§ PROBLEM REQUIREMENTS: Say how many of the lines below include the word "agent", and write nothing else.
*** SOURCE DATA Section Begins ***
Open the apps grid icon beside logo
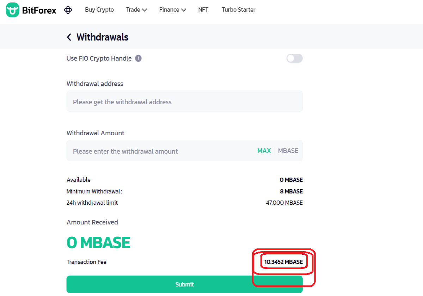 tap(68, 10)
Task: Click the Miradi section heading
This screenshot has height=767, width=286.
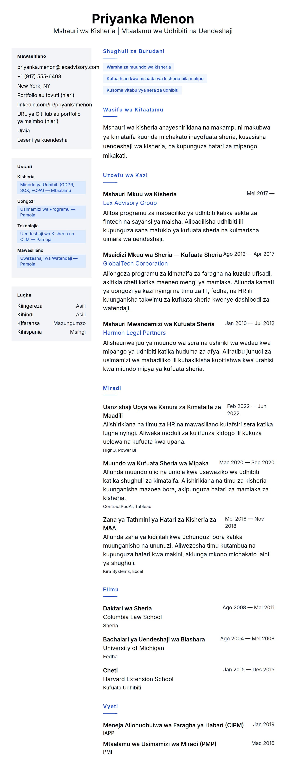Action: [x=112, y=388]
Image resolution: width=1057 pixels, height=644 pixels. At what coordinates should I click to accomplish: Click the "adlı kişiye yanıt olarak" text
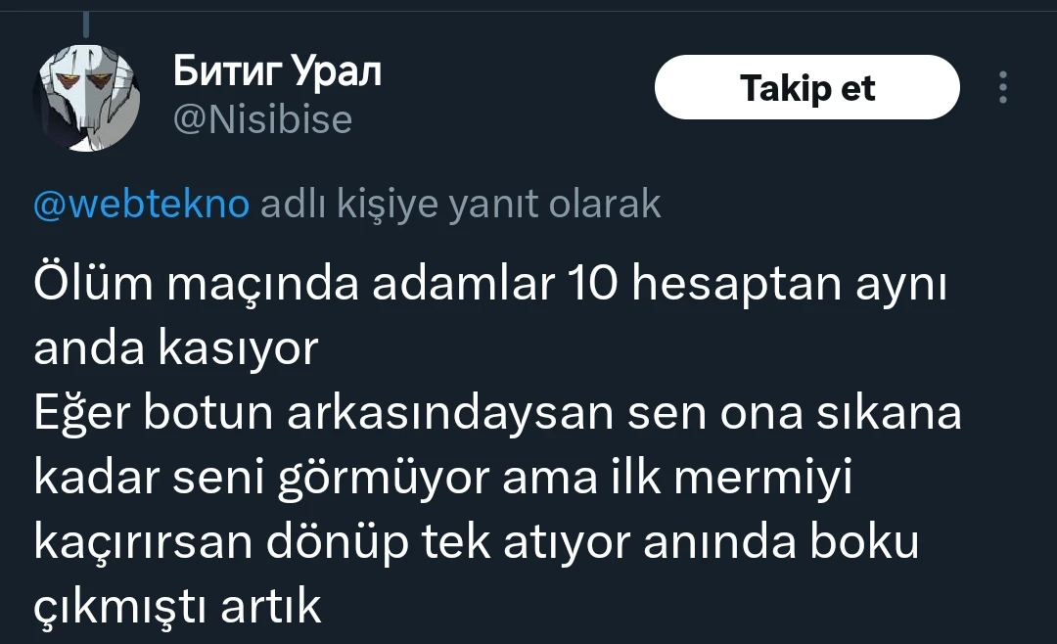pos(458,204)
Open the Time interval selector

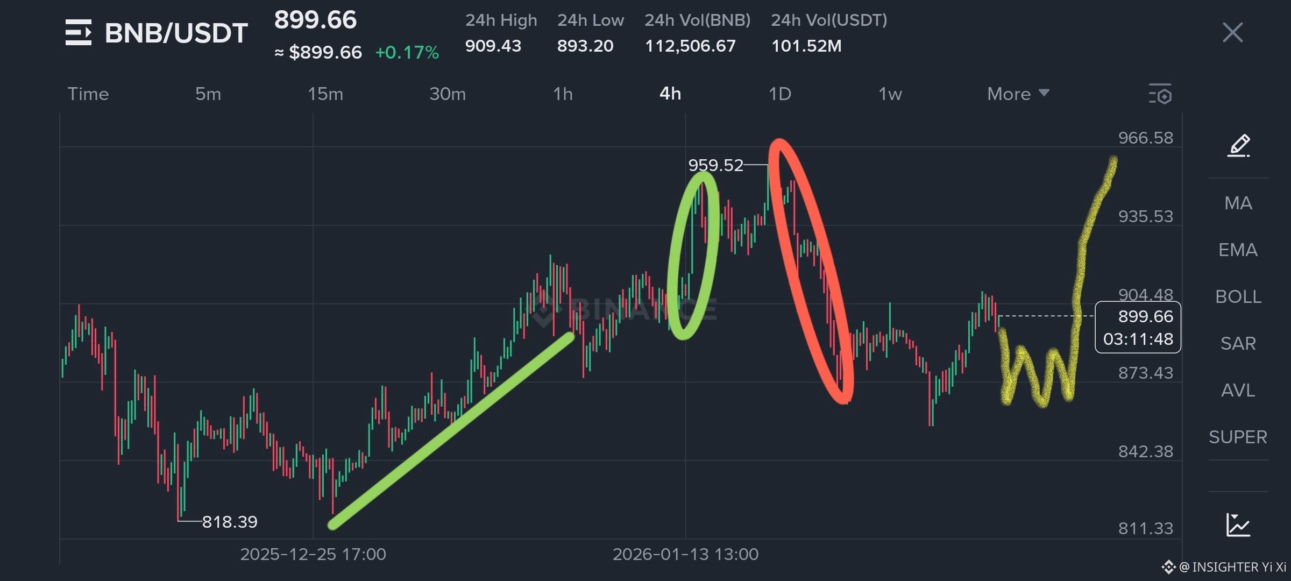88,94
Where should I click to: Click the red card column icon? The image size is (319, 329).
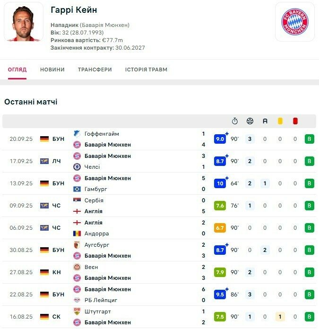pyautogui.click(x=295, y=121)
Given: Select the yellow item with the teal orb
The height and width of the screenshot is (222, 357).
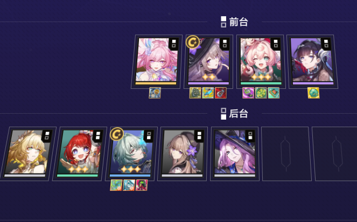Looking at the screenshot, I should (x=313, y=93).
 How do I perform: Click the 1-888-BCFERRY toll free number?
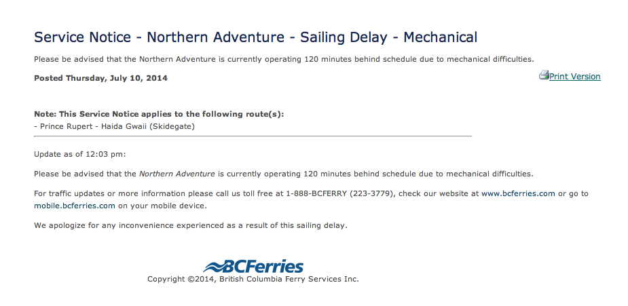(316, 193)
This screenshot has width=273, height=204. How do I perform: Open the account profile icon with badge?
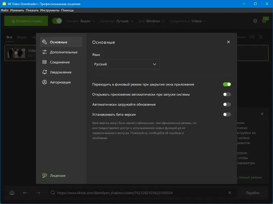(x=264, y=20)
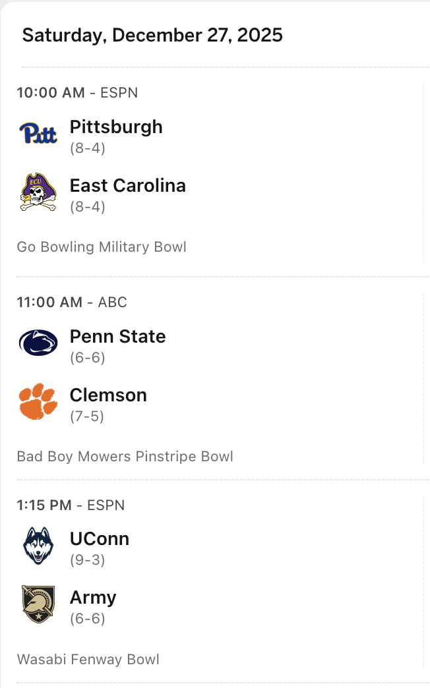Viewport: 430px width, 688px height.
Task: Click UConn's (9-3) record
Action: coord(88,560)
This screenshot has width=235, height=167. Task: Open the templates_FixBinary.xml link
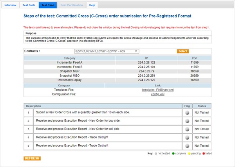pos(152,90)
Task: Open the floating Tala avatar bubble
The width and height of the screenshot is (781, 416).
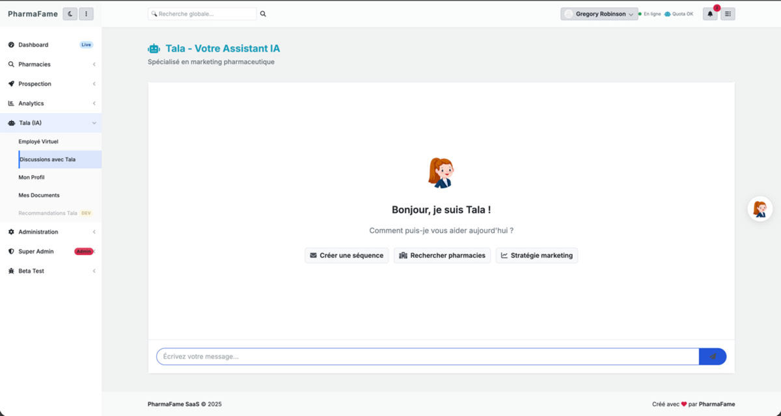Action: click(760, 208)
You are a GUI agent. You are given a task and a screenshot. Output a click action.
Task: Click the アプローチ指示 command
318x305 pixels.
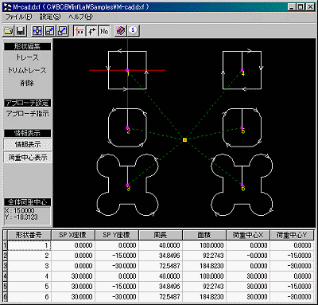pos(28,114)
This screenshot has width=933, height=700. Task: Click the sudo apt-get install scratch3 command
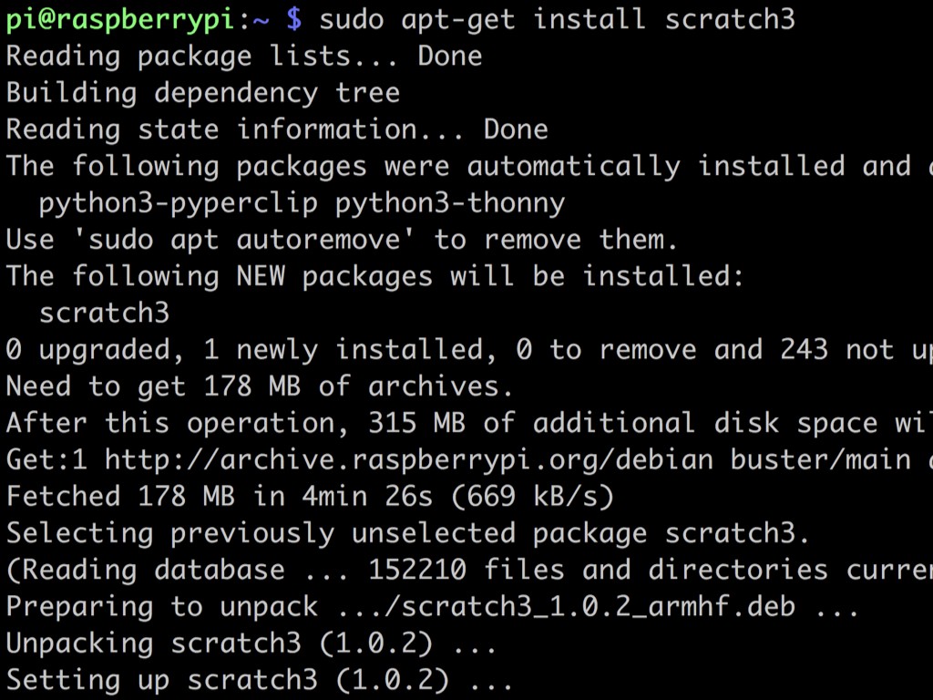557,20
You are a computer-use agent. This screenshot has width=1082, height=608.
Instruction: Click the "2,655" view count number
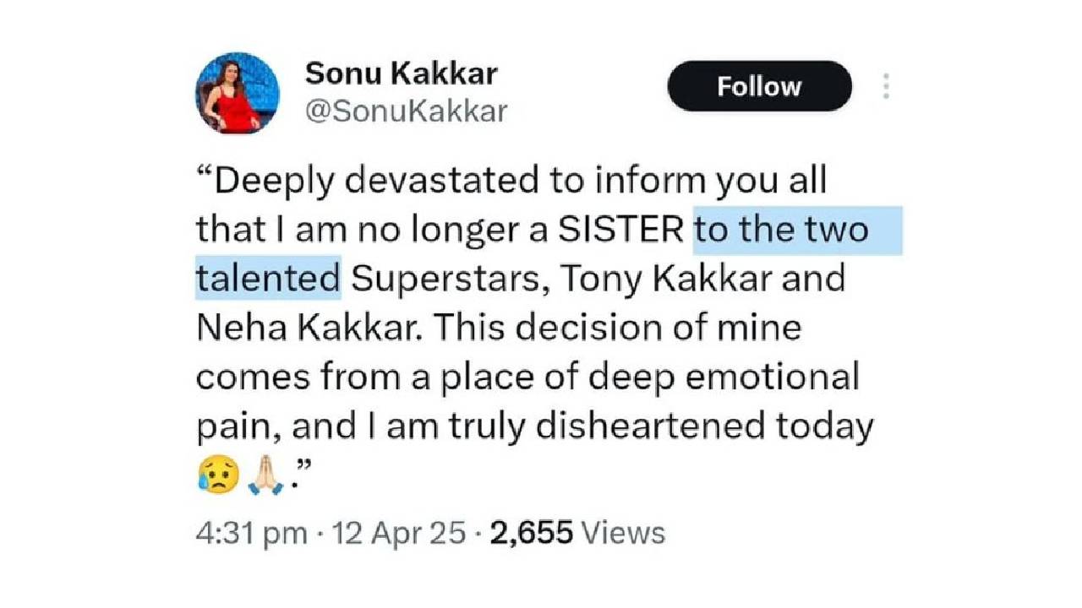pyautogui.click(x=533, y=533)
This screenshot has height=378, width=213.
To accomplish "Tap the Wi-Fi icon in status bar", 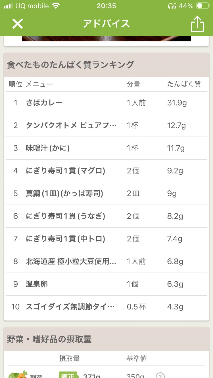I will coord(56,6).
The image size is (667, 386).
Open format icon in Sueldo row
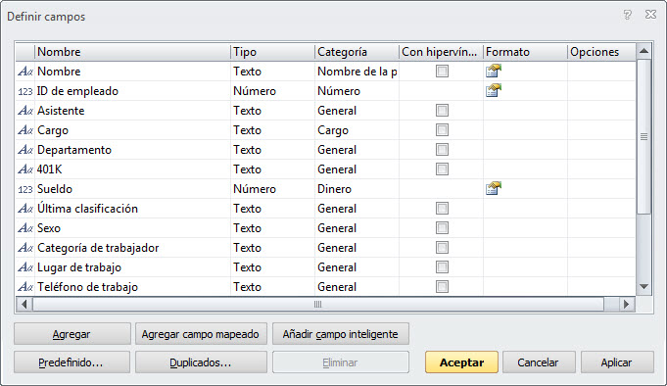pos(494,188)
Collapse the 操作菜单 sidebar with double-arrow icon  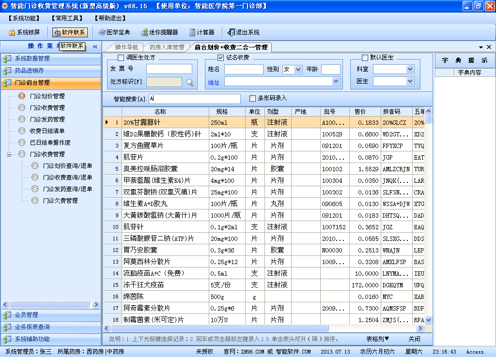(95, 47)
*** SOURCE DATA Section Ends ***
§ EXERCISE ANSWER: 2